A threshold $T_{\mathrm{DIoU}}=0.4$ was chosen by inspecting the empirical score distributions: 100% of B–C pairings and 91.8% of B–D pairings of true matches exceeded this value; robustness remains above 92% under moderate Gaussian noise ($\sigma=0.1$). Lower thresholds increase false positives; higher thresholds decrease recall (Lv et al., 24 Dec 2025).

5. Computational Complexity and Practical Considerations

Key computational aspects:

• Dimensional lifting and 3D-DIoU computation are both $O(1)$ per box or per pair, respectively.
• The naïve cost for $|B|\times|C|\times|D|$ triplet matching is negligible in typical applications (few boxes per view).
• Early filtering by DIoU accelerates execution, and spatial binning can further avoid unnecessary pairwise tests.
• The memory footprint remains minimal, with no dense 3D arrays required; only box metadata are stored.

This efficiency allows real-time multi-view matching even in complex environments.

6. Empirical Validation and Performance

Distribution analysis of DIoU, as reported in (Lv et al., 24 Dec 2025), demonstrates that a threshold of 0.4 retains over 90% of true matches even under synthetic noise up to $\sigma=0.2$. The overall system, combining DCO-YOLO object detection and 3D-DIoU geometric matching, achieves 96.2% accuracy, 93.3% recall, and 96.7% mean average precision on urban pipeline data—outperforming baseline strategies by up to 2% in recall. The high robustness under noise and sharp decrease in false matches below threshold underpin the metric’s discriminative power. No explicit ablation isolating DIoU is reported, but the improvements are directly attributed to this geometric consistency.

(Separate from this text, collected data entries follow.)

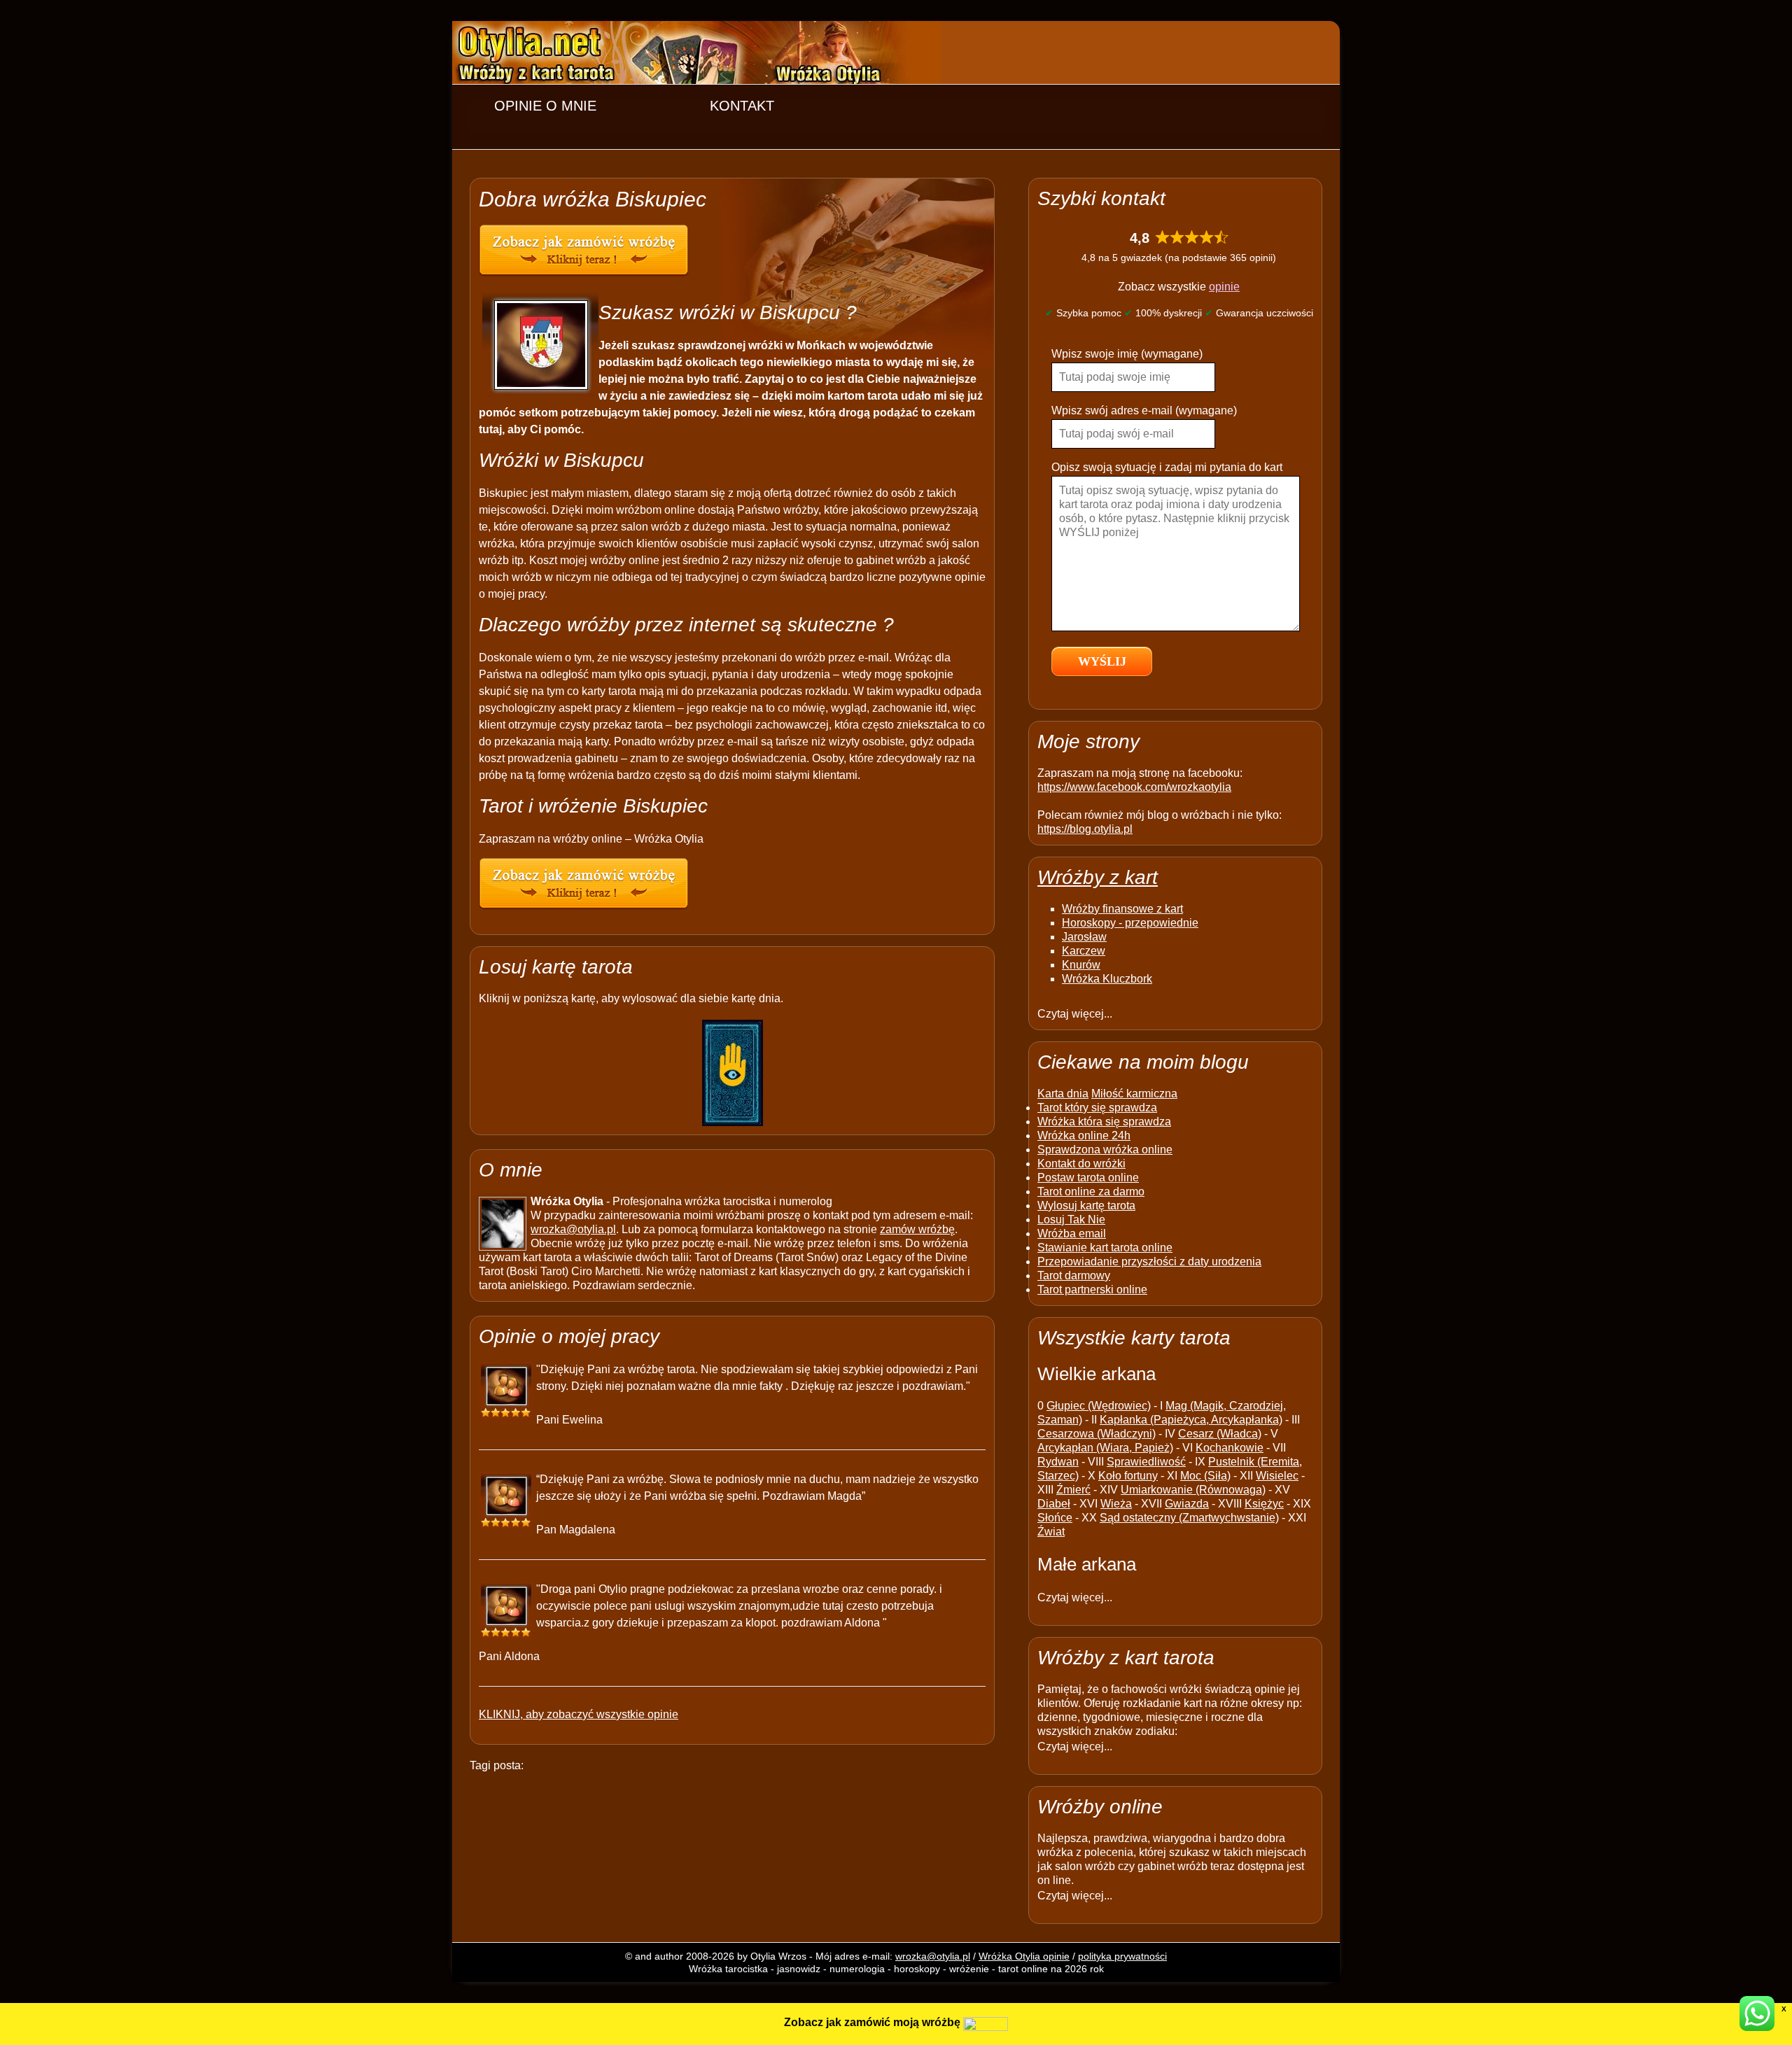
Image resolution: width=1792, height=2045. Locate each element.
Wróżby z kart (1097, 877)
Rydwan (1058, 1462)
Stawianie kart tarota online (1104, 1247)
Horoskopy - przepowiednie (1130, 923)
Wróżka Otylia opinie (1024, 1956)
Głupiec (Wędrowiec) (1098, 1406)
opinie (1224, 287)
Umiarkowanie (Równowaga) (1193, 1490)
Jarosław (1084, 937)
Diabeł (1053, 1504)
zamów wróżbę (917, 1229)
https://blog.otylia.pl (1085, 829)
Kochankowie (1230, 1448)
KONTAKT (742, 105)
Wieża (1116, 1504)
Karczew (1083, 951)
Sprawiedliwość (1146, 1462)
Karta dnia (1062, 1093)
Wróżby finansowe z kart (1122, 909)
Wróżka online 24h (1083, 1135)
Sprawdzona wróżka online (1104, 1149)
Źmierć (1073, 1490)
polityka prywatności (1122, 1956)
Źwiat (1051, 1532)
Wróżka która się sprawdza (1104, 1121)
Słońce (1054, 1518)
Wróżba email (1071, 1233)
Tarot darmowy (1073, 1275)
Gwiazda (1187, 1504)
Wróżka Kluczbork (1107, 979)
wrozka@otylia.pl (573, 1229)
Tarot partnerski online (1092, 1289)
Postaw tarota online (1088, 1177)
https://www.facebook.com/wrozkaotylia (1134, 787)
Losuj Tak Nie (1071, 1219)
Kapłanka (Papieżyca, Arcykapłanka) (1191, 1420)
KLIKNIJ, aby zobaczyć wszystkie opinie (578, 1714)
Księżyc (1264, 1504)
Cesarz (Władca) (1219, 1434)
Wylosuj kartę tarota (1086, 1205)
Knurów (1081, 965)
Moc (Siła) (1205, 1476)
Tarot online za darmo (1090, 1191)
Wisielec (1277, 1476)
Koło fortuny (1128, 1476)
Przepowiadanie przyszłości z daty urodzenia (1149, 1261)
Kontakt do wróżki (1081, 1163)
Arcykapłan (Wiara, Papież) (1105, 1448)
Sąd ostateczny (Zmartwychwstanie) (1189, 1518)
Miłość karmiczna (1134, 1093)
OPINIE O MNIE (545, 105)
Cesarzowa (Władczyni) (1096, 1434)
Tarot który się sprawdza (1097, 1107)
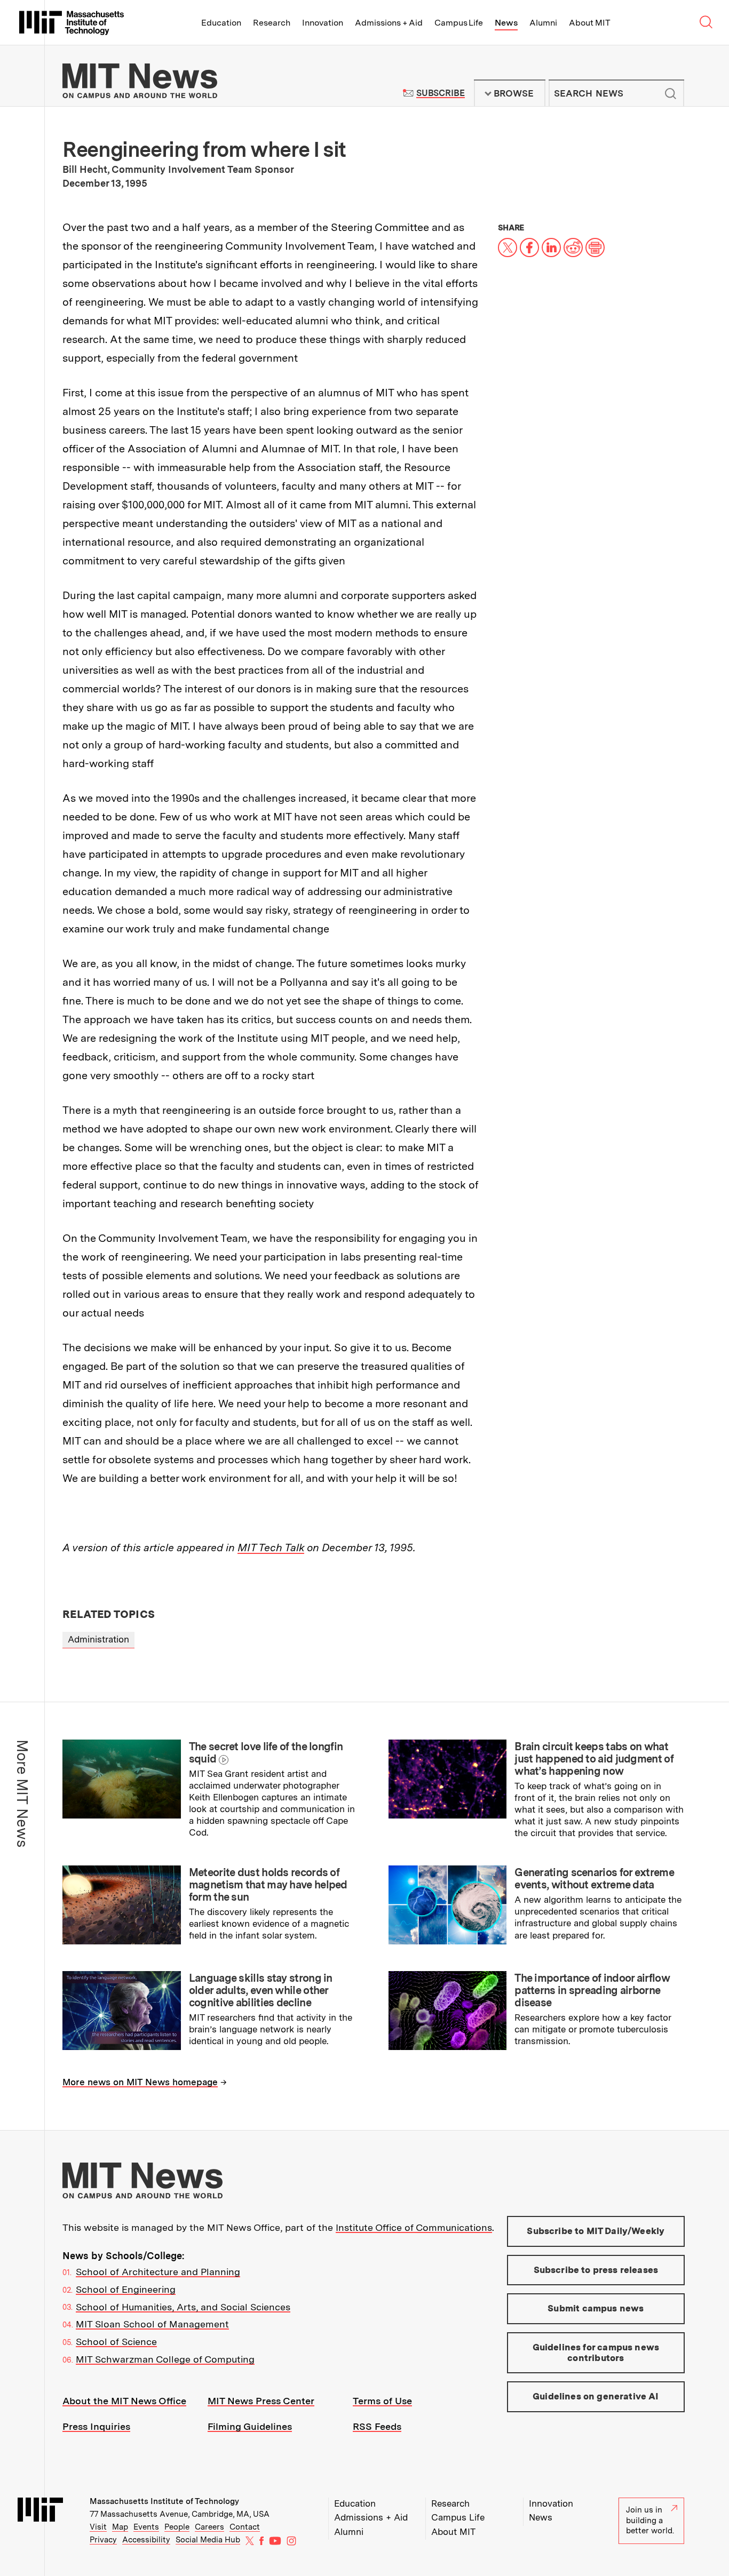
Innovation (322, 23)
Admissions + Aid (389, 23)
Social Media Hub (208, 2540)
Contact (244, 2527)
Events (146, 2527)
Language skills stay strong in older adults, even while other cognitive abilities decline (260, 1990)
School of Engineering (126, 2289)
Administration (98, 1639)
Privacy (103, 2540)
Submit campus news (596, 2308)
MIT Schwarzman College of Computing (165, 2359)
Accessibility (146, 2540)
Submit (670, 93)
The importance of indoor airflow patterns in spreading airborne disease (592, 1990)
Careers (209, 2527)
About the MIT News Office (124, 2400)
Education (221, 23)
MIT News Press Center (261, 2400)
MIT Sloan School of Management (152, 2324)
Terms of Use (382, 2400)
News (506, 23)
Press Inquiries (96, 2426)
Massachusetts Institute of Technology (164, 2501)
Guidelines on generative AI (596, 2396)
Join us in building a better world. (650, 2520)
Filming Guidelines (250, 2426)
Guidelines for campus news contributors (596, 2352)
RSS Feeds (377, 2426)
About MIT (589, 23)
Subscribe (440, 93)
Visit (98, 2527)
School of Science (116, 2341)
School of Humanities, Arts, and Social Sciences (183, 2306)
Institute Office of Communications (414, 2227)
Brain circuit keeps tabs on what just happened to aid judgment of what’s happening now (593, 1758)
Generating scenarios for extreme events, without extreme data (594, 1878)
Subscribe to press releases (596, 2269)
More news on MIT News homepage (140, 2082)
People (176, 2527)
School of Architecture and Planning (158, 2271)
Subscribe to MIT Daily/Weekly (595, 2231)
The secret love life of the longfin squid (266, 1752)
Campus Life (458, 23)
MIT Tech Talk (270, 1547)
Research (271, 23)
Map (120, 2527)
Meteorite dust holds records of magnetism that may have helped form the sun (268, 1884)
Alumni (543, 23)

7. Illustrative Example: Metric Calculation and Filtering

For two boxes (B-scan and C-scan lifts):

• B3: $x \in [1.2, 1.8]$, $y \in [2.5, 2.8]$, $z \in [0.35, 0.45]$
• C3: $x \in [1.3, 1.7]$, $y \in [2.4, 2.9]$, $z \in [0.30, 0.50]$
• Overlap: $\Delta x = 0.4$, $\Delta y = 0.3$, $\Delta z = 0.10$
• $V_{\cap} = 0.012$, $V(A) = 0.018$, $V(B) = 0.040$, $V_{\cup} = 0.046$, $\mathrm{3D\text{-}IoU} \approx 0.26$
• With $d = 0.1$ and $c = 1.0$, $\mathrm{3D\text{-}DIoU} = 0.25\ (<0.4)$, thus rejected as a match

This demonstrates how the algorithm rejects weakly overlapping or spatially misaligned pairs, enforcing strict geometric correspondence.

Summary

The 3D-DIoU spatial feature matching algorithm delivers robust, interpretable, and computationally efficient 3D object association by integrating volumetric intersection metrics with spatial penalty terms. Its design, emphasizing pairwise geometric consistency across multi-view GPR scans, obviates the need for heuristic spatial rules, achieves high empirical performance, and is suitable for real-time deployments in noisy, ambiguous pipeline localization contexts (Lv et al., 24 Dec 2025).